Saluting local talent and bringing in international auteur films from all over the globe, this year’s Bermuda International Film Festival takes its place as among the most sophisticated and enjoyable film events on the festival circuit.
When you host a well-organized film event on a beautiful island in the Atlantic Ocean, the appeal is instantaneous. For the Bermuda International Film Festival, which kicked off its 11th season this past Friday, the mix of top flight films and a genial atmosphere make for a winning combination.
The Festival opened on Friday night with the UK audience pleaser St. Trinian’s, a comedic fare by director Oliver Parker, best known for his film adaptations of the Oscar Wilde plays The Importance of Being Earnest and An Ideal Husband. This current romp stars Rupert Everett, Colin Firth, Stephen Fry and Mischa Barton. The film tells the hysterical tale of the efforts of a motley crew of ungovernable teenage girls who use their wit and ingenuity to save St Trinian's School from bankruptcy. The film has been a major box office hit in its native UK since its release last Christmas.
In all, this year’s Festival welcomes almost 80 films from 32 countries. Among the well-received international hits in the World Panorama section are The Diving Bell And The Butterfly, Import, Export, Operation Filmmaker, Up The Yangtze and The Edge of Heaven. Closing the Festival on 5 April will be the highly acclaimed The Band’s Visit, which was the major winner at this year’s Israeli Oscars, as well as picking up prizes at the Cannes, Montreal, Munich, Palm Springs and Tokyo film festivals.
The core of the Festival is the two competition categories, one for Narrative Features, the other for Documentary Features. Among the high profile films competing in the Narrative Feature Competition are the Santa Barbara Film Festival winner Amal, the Cannes Film Festival sleeper hit Caramel, the Rotterdam Film Festival winner Wonderful Town, the Goya Award prize winner XXY from Argentina, as well as other film festival circuit hits, such as Buddha Collapsed Out Of Shame, Iska’s Journey, The Big Shot-Caller and Young People Fucking. All will compete for the Mary Jean Mitchell-Green Award, which carries a $5000 first prize.

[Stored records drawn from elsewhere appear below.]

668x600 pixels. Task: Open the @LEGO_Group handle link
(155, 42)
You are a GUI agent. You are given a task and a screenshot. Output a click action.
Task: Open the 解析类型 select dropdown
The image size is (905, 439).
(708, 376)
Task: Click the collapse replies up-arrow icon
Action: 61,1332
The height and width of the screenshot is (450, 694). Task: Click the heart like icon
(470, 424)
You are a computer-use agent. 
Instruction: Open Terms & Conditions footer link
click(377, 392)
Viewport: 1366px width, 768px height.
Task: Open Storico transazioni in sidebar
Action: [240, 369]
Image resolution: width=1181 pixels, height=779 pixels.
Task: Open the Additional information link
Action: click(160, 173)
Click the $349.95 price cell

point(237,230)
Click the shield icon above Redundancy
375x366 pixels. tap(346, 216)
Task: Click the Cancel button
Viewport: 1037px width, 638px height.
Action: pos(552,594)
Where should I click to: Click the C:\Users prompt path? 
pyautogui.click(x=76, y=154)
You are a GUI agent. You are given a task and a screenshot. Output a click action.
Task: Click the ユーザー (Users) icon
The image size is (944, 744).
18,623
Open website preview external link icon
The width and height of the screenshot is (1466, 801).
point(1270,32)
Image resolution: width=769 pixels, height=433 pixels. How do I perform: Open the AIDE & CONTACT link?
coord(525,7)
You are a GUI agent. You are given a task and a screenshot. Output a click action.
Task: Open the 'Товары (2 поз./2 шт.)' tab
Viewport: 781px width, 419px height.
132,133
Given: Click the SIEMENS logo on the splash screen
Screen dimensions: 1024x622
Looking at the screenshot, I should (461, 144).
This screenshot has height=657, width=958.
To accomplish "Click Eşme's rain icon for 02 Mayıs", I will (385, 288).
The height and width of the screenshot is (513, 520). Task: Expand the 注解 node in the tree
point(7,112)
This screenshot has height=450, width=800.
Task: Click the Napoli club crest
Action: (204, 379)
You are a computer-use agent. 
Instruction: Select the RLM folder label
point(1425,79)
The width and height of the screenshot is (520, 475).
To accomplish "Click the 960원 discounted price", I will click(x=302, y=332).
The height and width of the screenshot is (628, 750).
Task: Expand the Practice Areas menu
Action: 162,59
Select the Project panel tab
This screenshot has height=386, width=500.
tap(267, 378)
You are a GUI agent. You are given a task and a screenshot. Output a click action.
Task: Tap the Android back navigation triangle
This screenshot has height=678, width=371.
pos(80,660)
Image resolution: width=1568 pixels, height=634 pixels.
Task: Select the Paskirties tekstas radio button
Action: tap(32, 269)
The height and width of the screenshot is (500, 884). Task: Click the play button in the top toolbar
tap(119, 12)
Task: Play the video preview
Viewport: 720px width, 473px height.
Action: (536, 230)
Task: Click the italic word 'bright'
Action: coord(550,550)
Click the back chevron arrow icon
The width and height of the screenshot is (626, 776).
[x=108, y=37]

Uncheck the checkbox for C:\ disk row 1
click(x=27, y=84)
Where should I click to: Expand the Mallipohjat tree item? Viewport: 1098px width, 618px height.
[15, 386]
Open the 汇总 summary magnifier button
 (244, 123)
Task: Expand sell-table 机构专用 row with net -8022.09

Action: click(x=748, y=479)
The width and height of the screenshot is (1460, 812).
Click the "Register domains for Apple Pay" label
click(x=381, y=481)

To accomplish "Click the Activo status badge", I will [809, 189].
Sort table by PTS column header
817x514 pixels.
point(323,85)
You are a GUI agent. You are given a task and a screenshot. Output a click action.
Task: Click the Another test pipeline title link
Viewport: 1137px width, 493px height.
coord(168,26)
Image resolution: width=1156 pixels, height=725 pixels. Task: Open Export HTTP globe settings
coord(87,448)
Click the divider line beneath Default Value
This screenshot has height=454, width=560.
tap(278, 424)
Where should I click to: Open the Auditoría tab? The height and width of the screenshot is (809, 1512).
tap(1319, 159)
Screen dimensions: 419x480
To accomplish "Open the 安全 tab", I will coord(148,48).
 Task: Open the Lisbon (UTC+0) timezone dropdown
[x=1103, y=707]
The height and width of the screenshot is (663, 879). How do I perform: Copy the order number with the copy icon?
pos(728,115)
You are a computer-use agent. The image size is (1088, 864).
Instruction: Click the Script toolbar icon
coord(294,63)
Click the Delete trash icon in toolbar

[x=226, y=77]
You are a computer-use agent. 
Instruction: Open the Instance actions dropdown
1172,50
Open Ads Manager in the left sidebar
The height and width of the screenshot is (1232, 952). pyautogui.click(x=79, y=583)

The Documentary Feature Competition also boast a high caliber roster of non-fiction works from around the world, including Democracy In Dkar, Gahan Wilson: Born Dead, Still Weird, Iron Ladies of Liberia, Jerusalem Is Proud To Be Present, Saving Luna, Silhouette City, Souvenirs and View From The Bridge: Tales From Kosovo.
All features in the Festival are eligible for the Bacardi Limited Audience Choice Award, which includes a cash prize of $3000. New this year at the festival is a Reel Music Sidebar, with four films including Lou Reed’s Berlin (directed by Julian Schnabel), the classical music documentary Five Days In September, the UK hip-hop film South Coast and the chronicle of the Marley Family concert in Ethiopia to celebrate the life of Bob Marley in Africa Unite.
This year’s Festival features a focus on Modern South African Cinema and a group of Bermuda-shot films, including the feature Behind The Mask: Bermuda Gombeys Past Present And Future, chronicling the many gombey dance troupes on the island. The gombeys combine African roots with a nod to St. Kitts’ Masquerade dancers, and originated at a time when slaves wore masks in order to present their complaints to slave masters without fear of retribution.
Saluting local talent and bringing in international auteur films from all over the globe, this year’s Bermuda International Film Festival takes its place as among the most sophisticated and enjoyable film events on the festival circuit.